Go through the listing and copy every line word for word.

══ Dataset extract ══

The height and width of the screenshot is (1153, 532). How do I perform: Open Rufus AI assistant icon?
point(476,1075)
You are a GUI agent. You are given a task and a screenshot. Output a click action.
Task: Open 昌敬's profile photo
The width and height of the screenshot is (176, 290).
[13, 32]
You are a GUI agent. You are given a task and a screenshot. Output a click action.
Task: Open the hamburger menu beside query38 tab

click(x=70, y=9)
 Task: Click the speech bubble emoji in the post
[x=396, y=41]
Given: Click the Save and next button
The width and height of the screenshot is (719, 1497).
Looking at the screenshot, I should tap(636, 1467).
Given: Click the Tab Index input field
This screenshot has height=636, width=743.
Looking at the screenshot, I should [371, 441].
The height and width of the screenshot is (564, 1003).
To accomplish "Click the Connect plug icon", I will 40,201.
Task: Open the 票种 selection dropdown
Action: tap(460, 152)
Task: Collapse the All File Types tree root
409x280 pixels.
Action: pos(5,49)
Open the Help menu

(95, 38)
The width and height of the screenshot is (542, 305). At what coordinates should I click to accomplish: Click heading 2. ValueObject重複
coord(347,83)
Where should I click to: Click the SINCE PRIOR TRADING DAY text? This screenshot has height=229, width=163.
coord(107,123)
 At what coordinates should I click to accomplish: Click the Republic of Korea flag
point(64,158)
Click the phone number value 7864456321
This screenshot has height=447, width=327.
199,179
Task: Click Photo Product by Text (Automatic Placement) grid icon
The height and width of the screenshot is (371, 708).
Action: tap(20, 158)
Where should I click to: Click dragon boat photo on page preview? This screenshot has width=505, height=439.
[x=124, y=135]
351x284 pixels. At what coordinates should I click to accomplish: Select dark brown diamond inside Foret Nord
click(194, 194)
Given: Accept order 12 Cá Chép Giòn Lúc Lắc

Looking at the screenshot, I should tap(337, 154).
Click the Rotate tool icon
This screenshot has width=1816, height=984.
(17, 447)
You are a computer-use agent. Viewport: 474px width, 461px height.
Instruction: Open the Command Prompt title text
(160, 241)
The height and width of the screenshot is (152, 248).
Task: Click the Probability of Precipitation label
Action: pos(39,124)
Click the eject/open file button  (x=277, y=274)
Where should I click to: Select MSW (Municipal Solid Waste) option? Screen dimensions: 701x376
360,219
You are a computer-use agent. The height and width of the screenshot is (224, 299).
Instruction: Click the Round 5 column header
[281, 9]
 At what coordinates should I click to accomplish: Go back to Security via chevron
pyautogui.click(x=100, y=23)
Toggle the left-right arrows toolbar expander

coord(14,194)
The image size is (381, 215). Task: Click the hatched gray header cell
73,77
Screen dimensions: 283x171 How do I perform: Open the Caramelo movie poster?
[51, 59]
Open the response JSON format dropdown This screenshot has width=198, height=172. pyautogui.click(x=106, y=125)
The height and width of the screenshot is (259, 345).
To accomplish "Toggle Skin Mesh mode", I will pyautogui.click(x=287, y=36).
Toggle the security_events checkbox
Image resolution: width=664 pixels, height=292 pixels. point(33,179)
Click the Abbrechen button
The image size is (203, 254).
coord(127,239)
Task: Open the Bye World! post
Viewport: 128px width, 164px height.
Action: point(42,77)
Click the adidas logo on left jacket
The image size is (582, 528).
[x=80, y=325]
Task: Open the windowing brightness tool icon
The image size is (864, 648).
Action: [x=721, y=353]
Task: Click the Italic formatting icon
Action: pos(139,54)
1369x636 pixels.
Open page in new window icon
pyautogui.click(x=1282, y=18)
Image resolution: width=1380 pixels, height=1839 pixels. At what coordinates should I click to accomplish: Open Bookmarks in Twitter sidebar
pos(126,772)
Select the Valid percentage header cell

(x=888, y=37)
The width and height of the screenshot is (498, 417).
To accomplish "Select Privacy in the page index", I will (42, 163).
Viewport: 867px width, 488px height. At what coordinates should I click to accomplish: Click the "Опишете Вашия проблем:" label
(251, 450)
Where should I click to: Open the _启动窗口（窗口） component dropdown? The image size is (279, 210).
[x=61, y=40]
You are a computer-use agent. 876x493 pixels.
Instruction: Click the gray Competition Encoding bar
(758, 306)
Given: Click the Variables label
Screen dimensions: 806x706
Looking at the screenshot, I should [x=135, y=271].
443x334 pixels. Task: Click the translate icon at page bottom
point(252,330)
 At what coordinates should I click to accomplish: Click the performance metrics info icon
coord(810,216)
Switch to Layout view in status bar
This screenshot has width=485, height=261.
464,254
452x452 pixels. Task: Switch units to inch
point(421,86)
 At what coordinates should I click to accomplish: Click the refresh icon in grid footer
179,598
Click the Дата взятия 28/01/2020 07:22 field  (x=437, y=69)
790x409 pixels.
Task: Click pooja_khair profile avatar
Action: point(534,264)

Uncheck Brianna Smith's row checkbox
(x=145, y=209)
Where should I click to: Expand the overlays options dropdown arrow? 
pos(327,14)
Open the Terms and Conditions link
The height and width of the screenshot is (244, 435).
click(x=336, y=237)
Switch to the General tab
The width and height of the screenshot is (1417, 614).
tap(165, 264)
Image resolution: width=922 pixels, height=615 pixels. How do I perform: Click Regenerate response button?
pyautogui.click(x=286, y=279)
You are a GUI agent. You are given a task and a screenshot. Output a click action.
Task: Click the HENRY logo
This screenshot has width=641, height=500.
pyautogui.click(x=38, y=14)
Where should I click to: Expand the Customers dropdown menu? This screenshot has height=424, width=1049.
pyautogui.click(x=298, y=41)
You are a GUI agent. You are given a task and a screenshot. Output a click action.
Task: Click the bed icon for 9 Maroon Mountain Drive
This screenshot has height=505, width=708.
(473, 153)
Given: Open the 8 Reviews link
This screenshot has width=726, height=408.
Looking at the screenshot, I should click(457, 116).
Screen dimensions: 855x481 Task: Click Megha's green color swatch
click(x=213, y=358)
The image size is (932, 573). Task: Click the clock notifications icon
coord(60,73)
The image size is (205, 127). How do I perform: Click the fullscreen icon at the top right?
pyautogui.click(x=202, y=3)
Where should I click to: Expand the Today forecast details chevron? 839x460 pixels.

═══

Solution for this task ->
The height and width of the screenshot is (1153, 532). How do I perform: Open Rufus AI assistant icon?
point(476,1075)
You are a GUI agent. You are given a task and a screenshot. Output a click action.
Task: Open 昌敬's profile photo
The width and height of the screenshot is (176, 290).
[13, 32]
You are a GUI agent. You are given a task and a screenshot. Output a click action.
Task: Open the hamburger menu beside query38 tab

click(x=70, y=9)
 Task: Click the speech bubble emoji in the post
[x=396, y=41]
Given: Click the Save and next button
The width and height of the screenshot is (719, 1497).
Looking at the screenshot, I should tap(636, 1467).
Given: Click the Tab Index input field
This screenshot has height=636, width=743.
Looking at the screenshot, I should [371, 441].
The height and width of the screenshot is (564, 1003).
To accomplish "Click the Connect plug icon", I will 40,201.
Task: Open the 票种 selection dropdown
Action: tap(460, 152)
Task: Collapse the All File Types tree root
409x280 pixels.
Action: pos(5,49)
Open the Help menu

(95, 38)
The width and height of the screenshot is (542, 305). At what coordinates should I click to accomplish: Click heading 2. ValueObject重複
coord(347,83)
Where should I click to: Click the SINCE PRIOR TRADING DAY text? This screenshot has height=229, width=163.
coord(107,123)
 At what coordinates should I click to accomplish: Click the Republic of Korea flag
point(64,158)
Click the phone number value 7864456321
This screenshot has height=447, width=327.
199,179
Task: Click Photo Product by Text (Automatic Placement) grid icon
The height and width of the screenshot is (371, 708).
Action: tap(20, 158)
Where should I click to: Click dragon boat photo on page preview? This screenshot has width=505, height=439.
[x=124, y=135]
351x284 pixels. At what coordinates should I click to accomplish: Select dark brown diamond inside Foret Nord
click(194, 194)
Given: Accept order 12 Cá Chép Giòn Lúc Lắc

Looking at the screenshot, I should tap(337, 154).
Click the Rotate tool icon
This screenshot has width=1816, height=984.
(17, 447)
You are a computer-use agent. Viewport: 474px width, 461px height.
Instruction: Open the Command Prompt title text
(160, 241)
The height and width of the screenshot is (152, 248).
Task: Click the Probability of Precipitation label
Action: pos(39,124)
Click the eject/open file button  (x=277, y=274)
Where should I click to: Select MSW (Municipal Solid Waste) option? Screen dimensions: 701x376
360,219
You are a computer-use agent. The height and width of the screenshot is (224, 299).
Instruction: Click the Round 5 column header
[281, 9]
 At what coordinates should I click to accomplish: Go back to Security via chevron
pyautogui.click(x=100, y=23)
Toggle the left-right arrows toolbar expander

coord(14,194)
The image size is (381, 215). Task: Click the hatched gray header cell
73,77
Screen dimensions: 283x171 How do I perform: Open the Caramelo movie poster?
[51, 59]
Open the response JSON format dropdown This screenshot has width=198, height=172. pyautogui.click(x=106, y=125)
The height and width of the screenshot is (259, 345).
To accomplish "Toggle Skin Mesh mode", I will pyautogui.click(x=287, y=36).
Toggle the security_events checkbox
Image resolution: width=664 pixels, height=292 pixels. point(33,179)
Click the Abbrechen button
The image size is (203, 254).
coord(127,239)
Task: Open the Bye World! post
Viewport: 128px width, 164px height.
Action: point(42,77)
Click the adidas logo on left jacket
The image size is (582, 528).
[x=80, y=325]
Task: Open the windowing brightness tool icon
The image size is (864, 648).
Action: [x=721, y=353]
Task: Click the Italic formatting icon
Action: pos(139,54)
1369x636 pixels.
Open page in new window icon
pyautogui.click(x=1282, y=18)
Image resolution: width=1380 pixels, height=1839 pixels. At what coordinates should I click to accomplish: Open Bookmarks in Twitter sidebar
pos(126,772)
Select the Valid percentage header cell

(x=888, y=37)
The width and height of the screenshot is (498, 417).
To accomplish "Select Privacy in the page index", I will (42, 163).
Viewport: 867px width, 488px height. At what coordinates should I click to accomplish: Click the "Опишете Вашия проблем:" label
(251, 450)
Where should I click to: Open the _启动窗口（窗口） component dropdown? The image size is (279, 210).
[x=61, y=40]
You are a computer-use agent. 876x493 pixels.
Instruction: Click the gray Competition Encoding bar
(758, 306)
Given: Click the Variables label
Screen dimensions: 806x706
Looking at the screenshot, I should [x=135, y=271].
443x334 pixels. Task: Click the translate icon at page bottom
point(252,330)
 At what coordinates should I click to accomplish: Click the performance metrics info icon
coord(810,216)
Switch to Layout view in status bar
This screenshot has width=485, height=261.
464,254
452x452 pixels. Task: Switch units to inch
point(421,86)
 At what coordinates should I click to accomplish: Click the refresh icon in grid footer
179,598
Click the Дата взятия 28/01/2020 07:22 field  (x=437, y=69)
790x409 pixels.
Task: Click pooja_khair profile avatar
Action: point(534,264)

Uncheck Brianna Smith's row checkbox
(x=145, y=209)
Where should I click to: Expand the overlays options dropdown arrow? 
pos(327,14)
Open the Terms and Conditions link
The height and width of the screenshot is (244, 435).
click(x=336, y=237)
Switch to the General tab
The width and height of the screenshot is (1417, 614).
tap(165, 264)
Image resolution: width=922 pixels, height=615 pixels. How do I perform: Click Regenerate response button?
pyautogui.click(x=286, y=279)
You are a GUI agent. You are given a task and a screenshot. Output a click action.
Task: Click the HENRY logo
This screenshot has width=641, height=500.
pyautogui.click(x=38, y=14)
Where should I click to: Expand the Customers dropdown menu? This screenshot has height=424, width=1049.
pyautogui.click(x=298, y=41)
You are a GUI agent. You are given a task and a screenshot. Output a click action.
Task: Click the bed icon for 9 Maroon Mountain Drive
This screenshot has height=505, width=708.
(473, 153)
Given: Open the 8 Reviews link
This screenshot has width=726, height=408.
Looking at the screenshot, I should click(457, 116).
Screen dimensions: 855x481 Task: Click Megha's green color swatch
click(x=213, y=358)
The image size is (932, 573). Task: Click the clock notifications icon
coord(60,73)
The image size is (205, 127). How do I perform: Click the fullscreen icon at the top right?
pyautogui.click(x=202, y=3)
Where should I click to: Expand the Today forecast details chevron? 839x460 pixels.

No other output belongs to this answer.